• _RAW DATA_
====================

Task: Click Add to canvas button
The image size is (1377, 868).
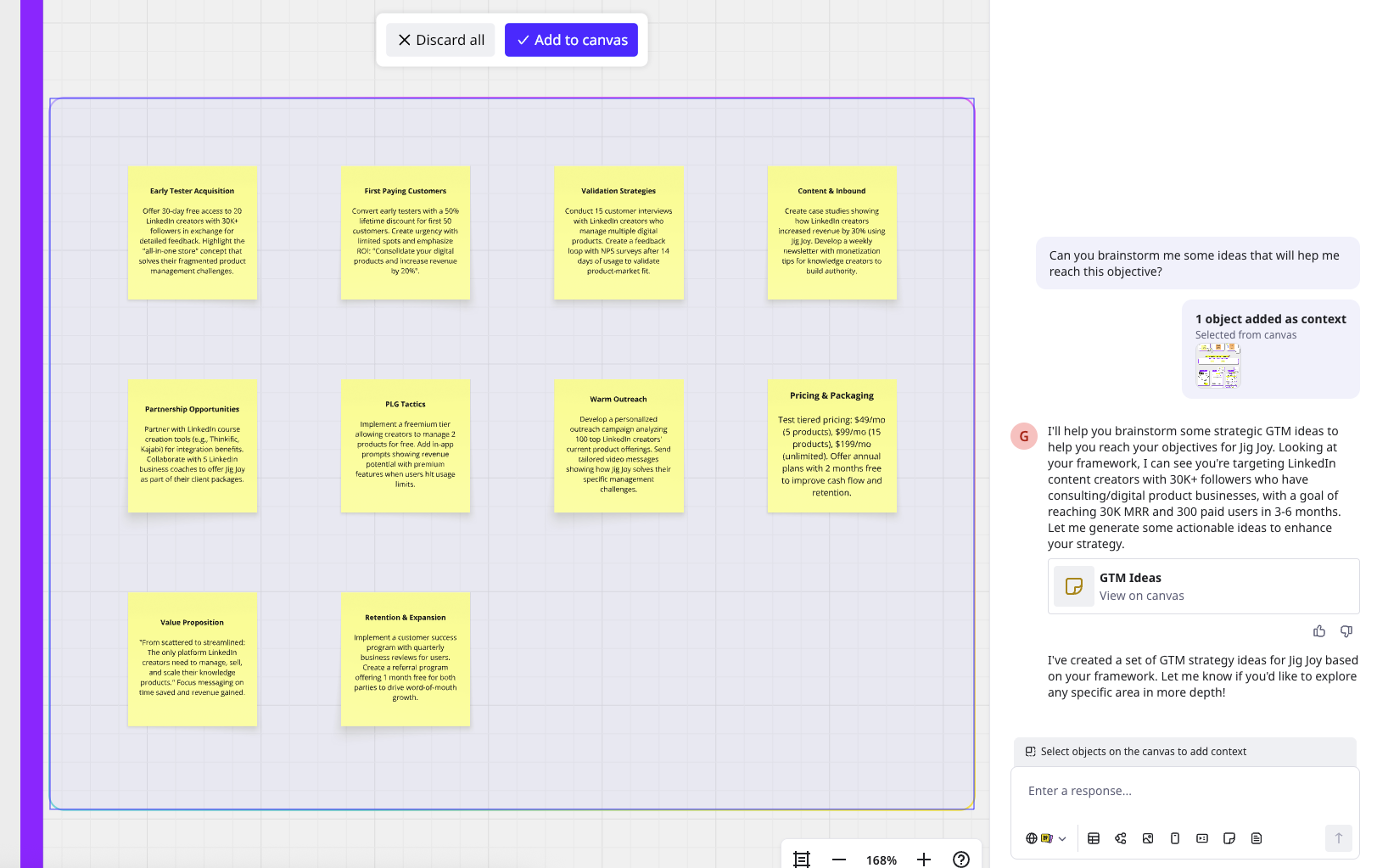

====================

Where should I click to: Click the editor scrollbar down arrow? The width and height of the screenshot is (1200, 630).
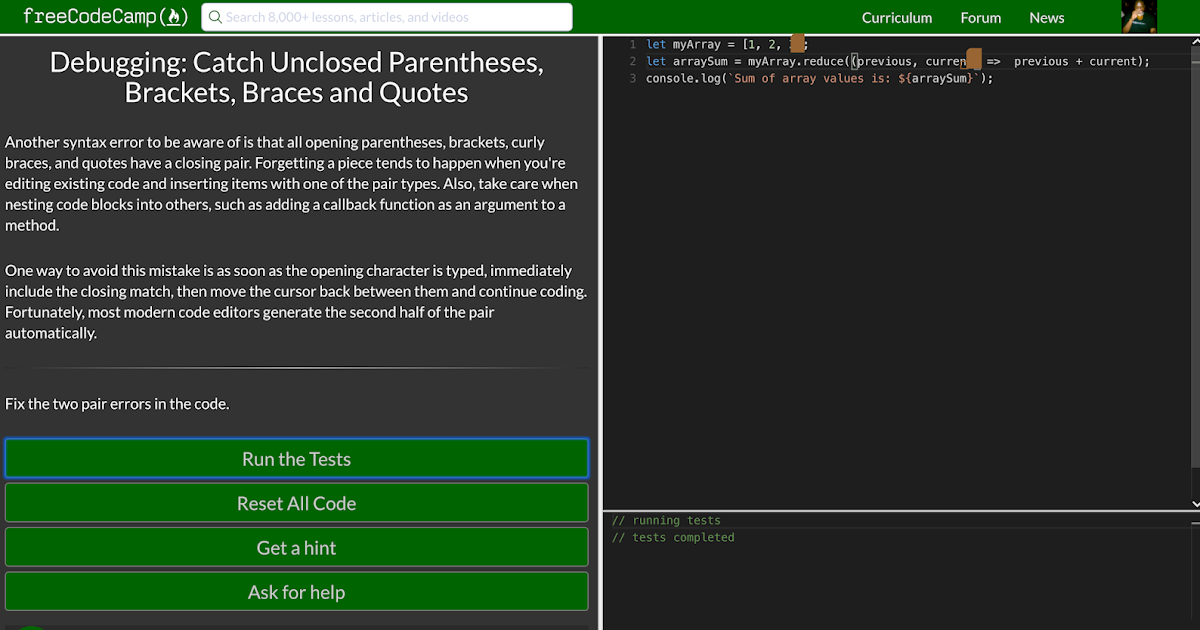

====================

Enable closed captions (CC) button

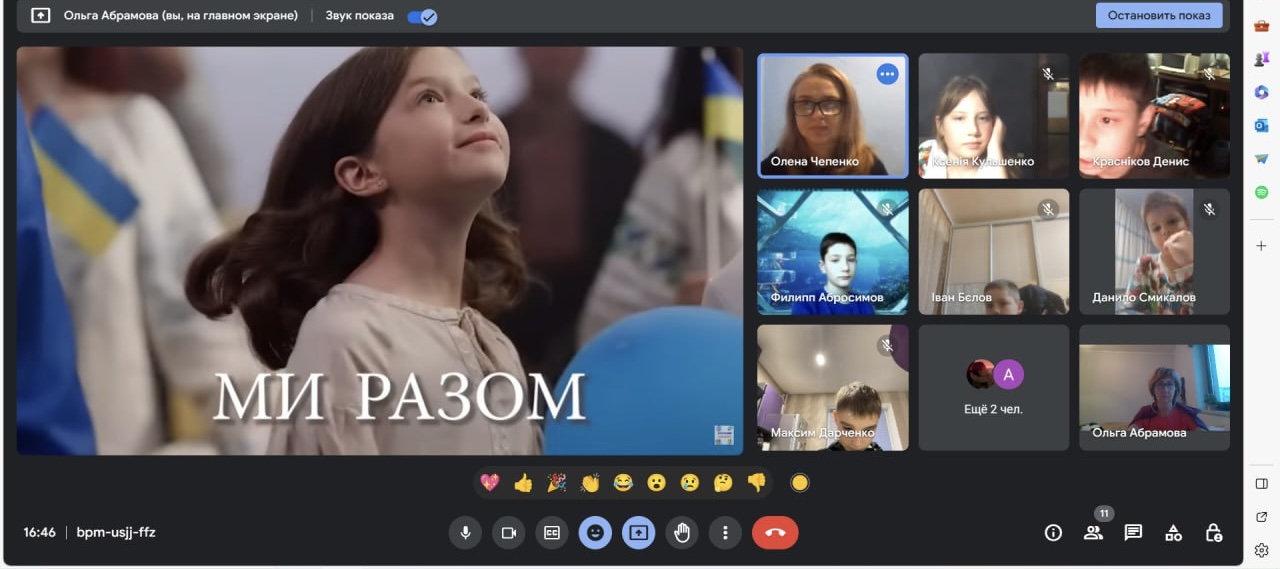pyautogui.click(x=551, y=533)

====================

Turn the rows from the line with "Task: Click Add to canvas button" up to and including the line with "The image size is (1377, 868)." into a numbered list, leaving out blank lines.

• _CORRECT OUTPUT_
1. Task: Click Add to canvas button
2. The image size is (1377, 868).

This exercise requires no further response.